### What to produce
Below are the records; work out how many lines among them contain "agent", and write nothing besides that number.

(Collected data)
--- START ---

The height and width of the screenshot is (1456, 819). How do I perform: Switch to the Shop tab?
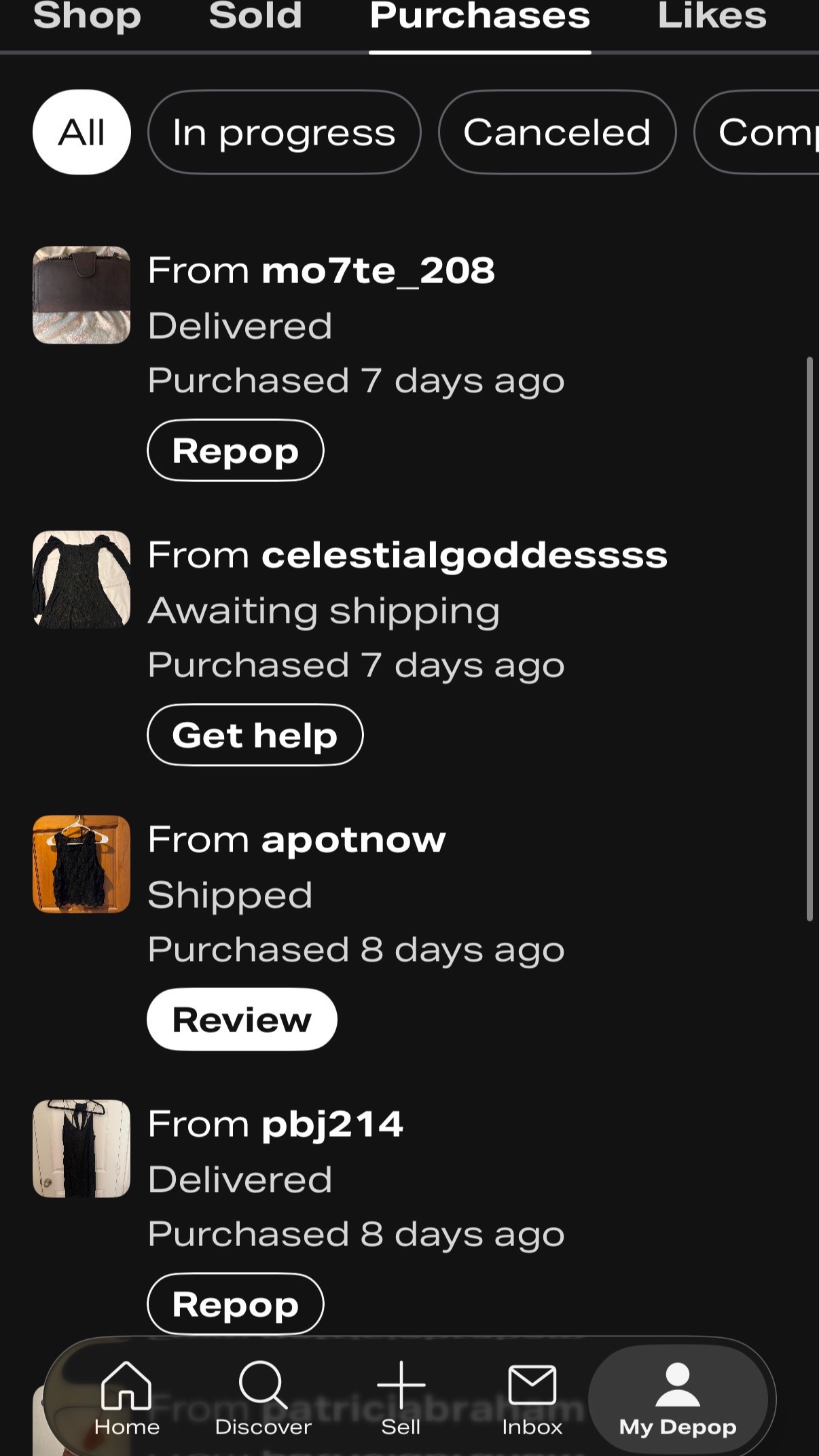click(87, 16)
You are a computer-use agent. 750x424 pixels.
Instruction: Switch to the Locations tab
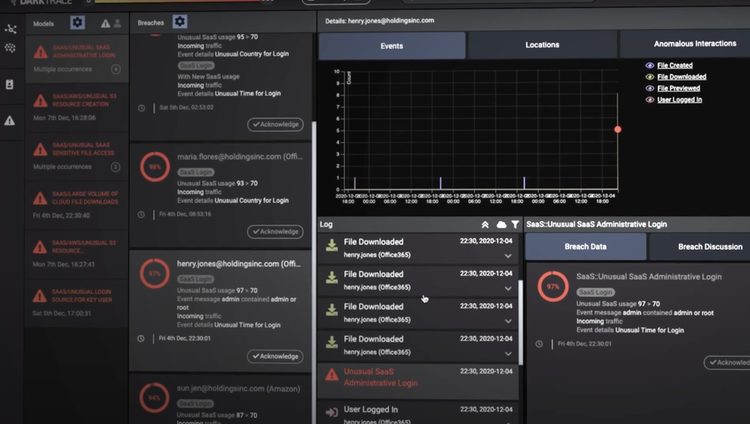542,45
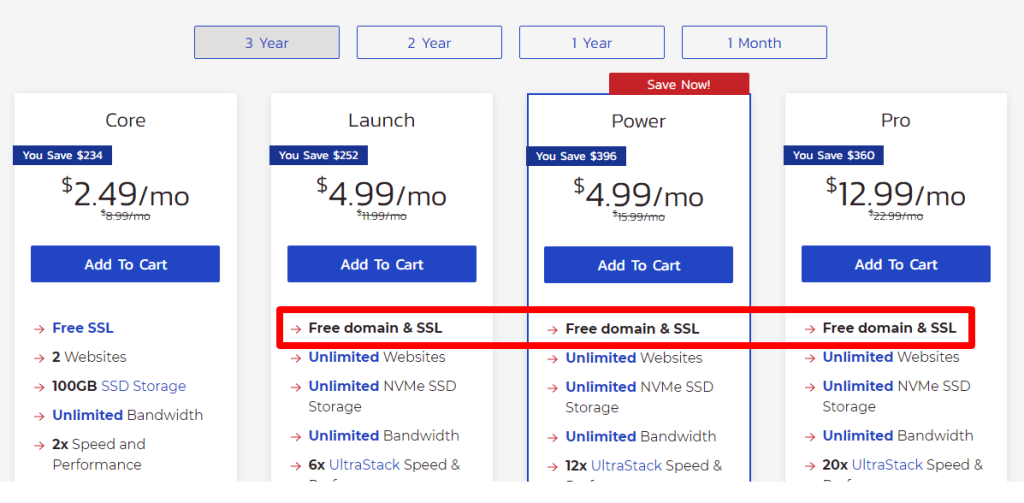Image resolution: width=1024 pixels, height=503 pixels.
Task: Open the Free SSL link in Core
Action: [83, 328]
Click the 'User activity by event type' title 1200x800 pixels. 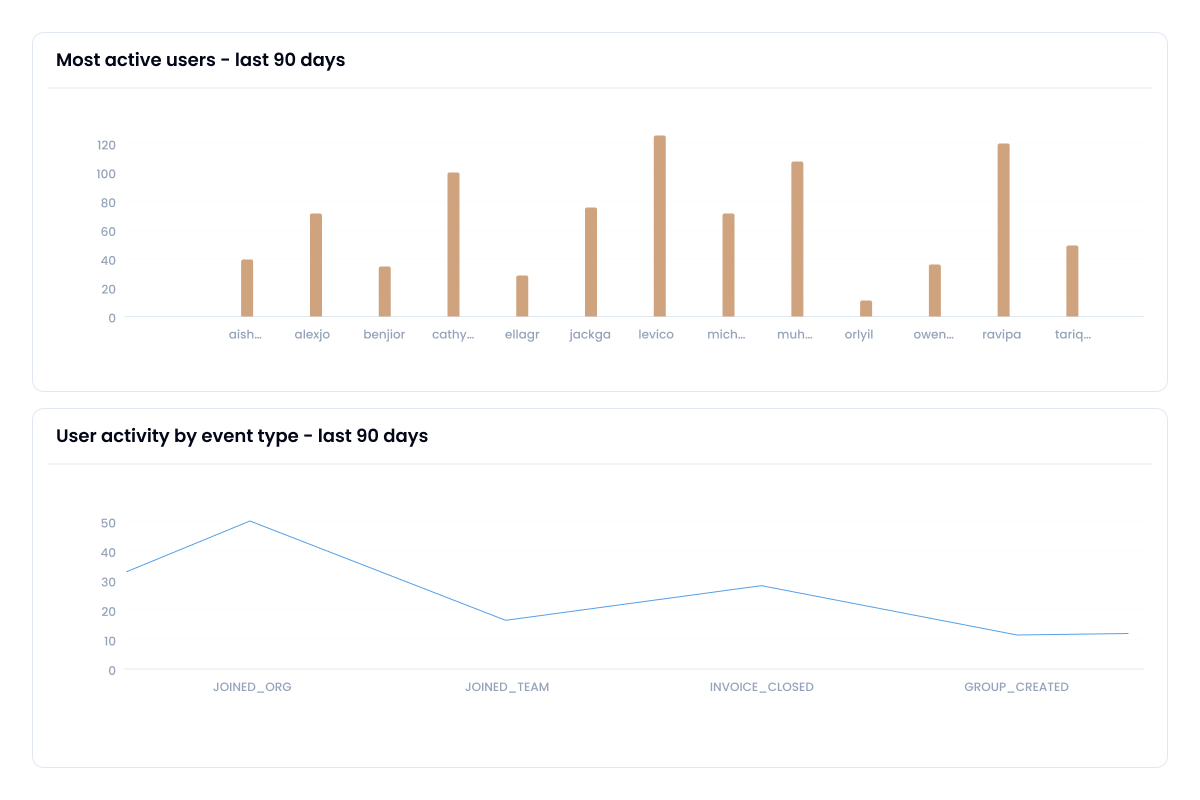242,436
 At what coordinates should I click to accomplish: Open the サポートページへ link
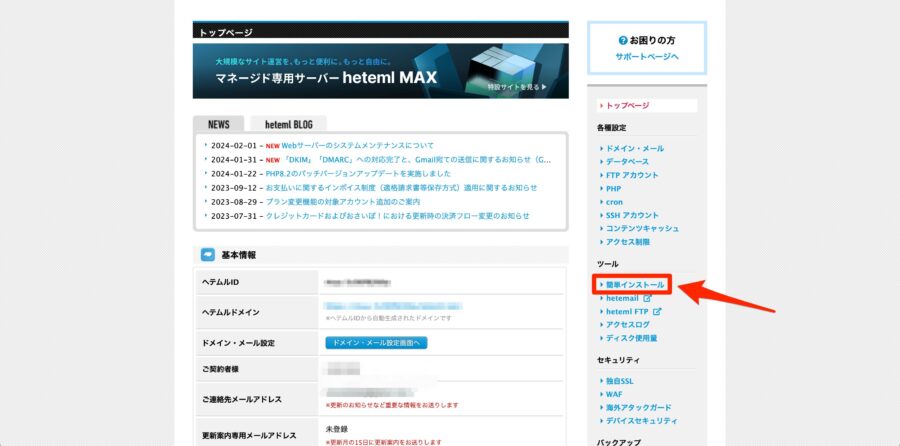(x=647, y=56)

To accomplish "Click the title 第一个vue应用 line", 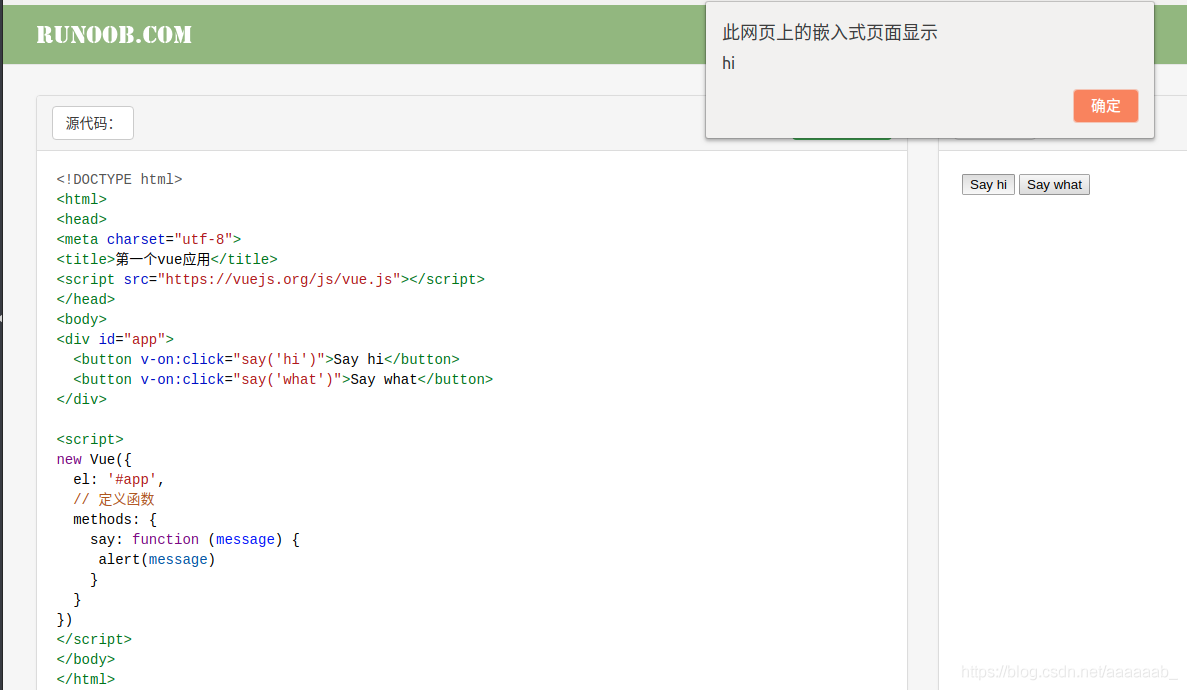I will (x=166, y=260).
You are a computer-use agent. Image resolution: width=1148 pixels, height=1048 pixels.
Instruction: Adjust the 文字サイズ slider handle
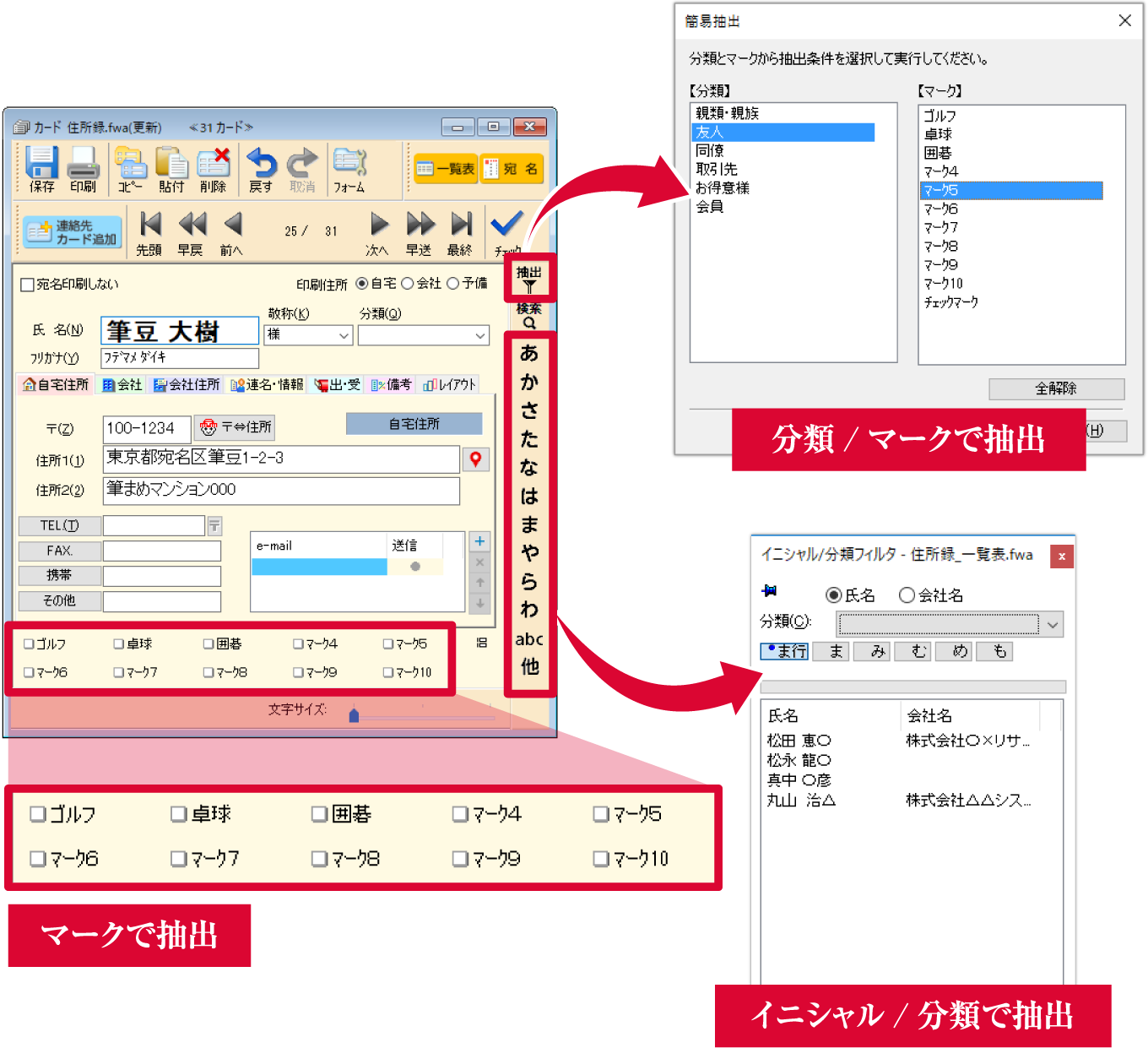click(354, 715)
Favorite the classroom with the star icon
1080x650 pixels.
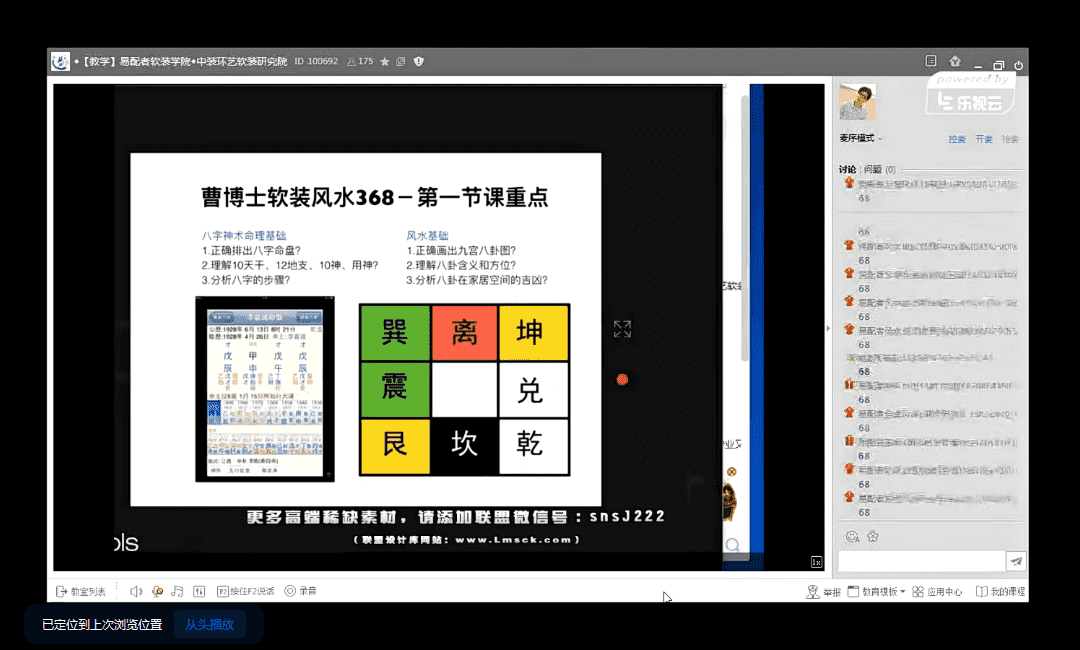(x=385, y=62)
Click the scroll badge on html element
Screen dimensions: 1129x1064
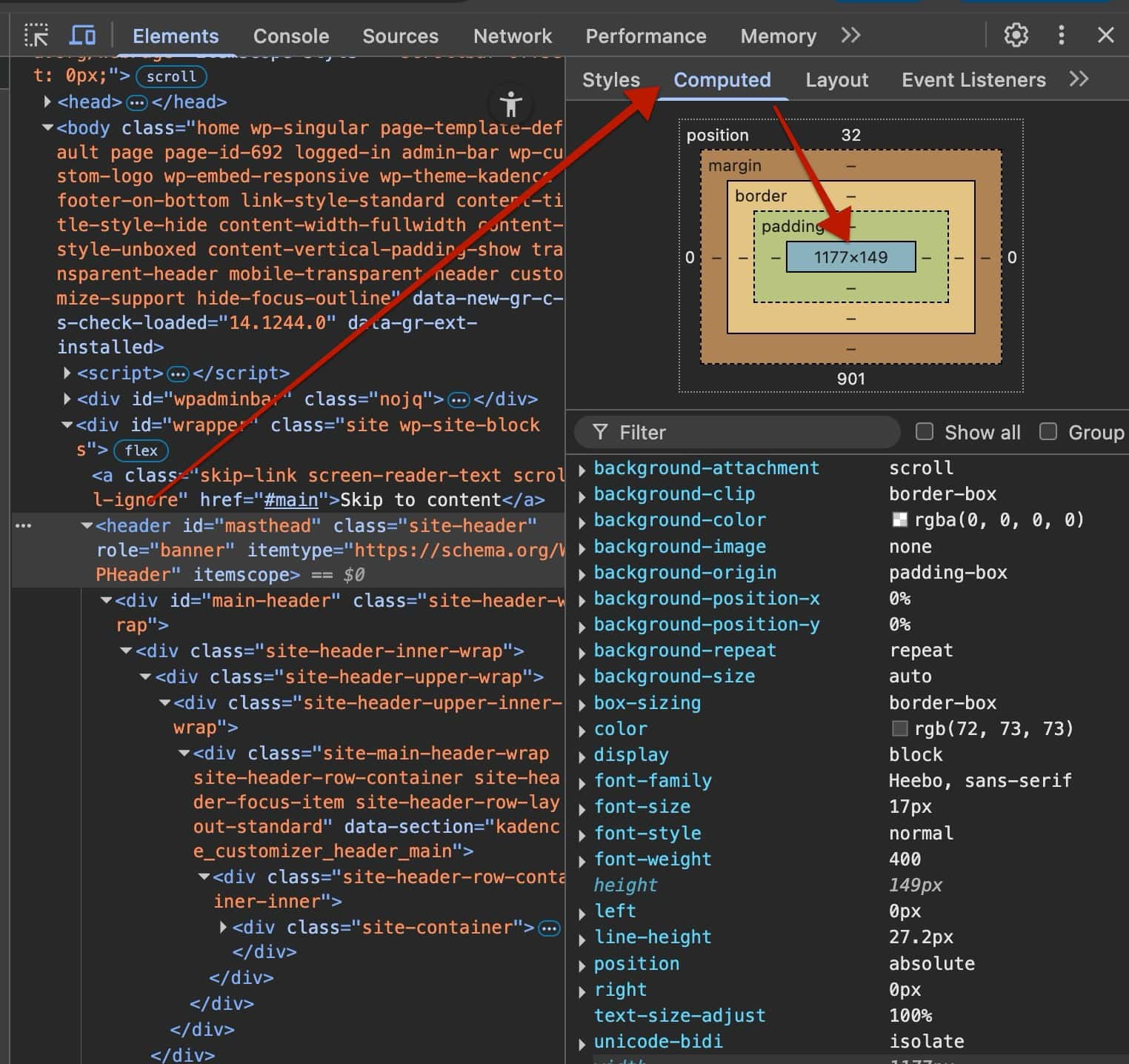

--- END ---

### Exercise answer
2